As far as Italy’s market regulator, Consob, is concerned, the FCA board acted properly by replacing Marchionne as soon as it had word. He was also replaced that day as CEO of Ferrari and as chairman of CNH Industrial.

Peter Henning, a former lawyer for the U.S. Securities and Exchange Commission, said SEC action is unlikely, as there’s no clear rule about what a company is supposed to disclose about a CEO’s health.

“It’s an interesting question, about where do you draw the line between public disclosure and an individual’s privacy? And the SEC has not weighed in on this, unless there is a misleading disclosure. Otherwise, the SEC is going to defer to the company,” Henning said.

At the same time, Jeffrey Sonnenfeld, senior associate dean for leadership studies at Yale School of Management, said CEOs have “a moral, ethical and legal responsibility … as an officer of the company to consider the material adverse consequences of this very important information. As an officer, you surrender some degree of privacy.”

Sonnenfeld said that includes not only disclosing who you do business and meet with but also health issues. He said it’s up to corporate boards to have rules in place about health disclosures.

He cited JP Morgan CEO Jamie Dimon and Goldman Sachs CEO Lloyd Blankfein — both of whom informed their boards and employees of their cancer diagnosis, continuing full duties after treatment — as two good models.
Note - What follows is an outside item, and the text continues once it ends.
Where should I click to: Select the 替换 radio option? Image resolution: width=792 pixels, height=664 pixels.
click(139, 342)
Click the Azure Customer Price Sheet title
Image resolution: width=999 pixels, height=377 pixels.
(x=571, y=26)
Apple, on the other hand, knew about Steve Jobs’ illness “but put out misinformation” when the founding CEO failed to show up at MacWorld in 2008, Sonnenfeld said.

“That was worse than spins. It was falsehoods,” he said.

Doug Chia, executive director of the governance center at the Confidence Board think tank, said the lesson from the Marchionne case is that boards need to think about having “some kind of procedure where there is some periodic checkup on the CEO’s health, or some kind of advanced agreement that the CEO will let them know about medical information.”

Giuseppe Berta, who has written books about Fiat and Fiat Chrysler and who knew Marchionne, expressed surprise that heir to the Fiat-founding Agnelli family, FCA Chairman John Elkann, had not known about Marchionne’s illness.

“Evidently, the ties between Marchionne the manager and John Elkann the shareholder were by now very deteriorated,” Berta said. “Under normal circumstances, something of this sort would emerge.”

While Marchionne had put Fiat Chrysler on a strong financial footing, having eliminated debt as long promised, Berta said hewing to that goal also meant that the carmaker did not make the investments in new products that competitors did, including for electric cars and looking ahead to greater automotive connectivity and autonomous driving. Berta speculated it was Marchionne’s desire to put the company on firmer ground to meet the goals in the 5-year-plan he laid out on June 1 that led him to hide his illness.

Such gestures, however, are useless hubris, experts say.

“Nobody — and I mean nobody — is indispensable,” Cooper said. “Everyone said ‘What is going to happen to Apple after Steve Jobs?’ Has it done badly?”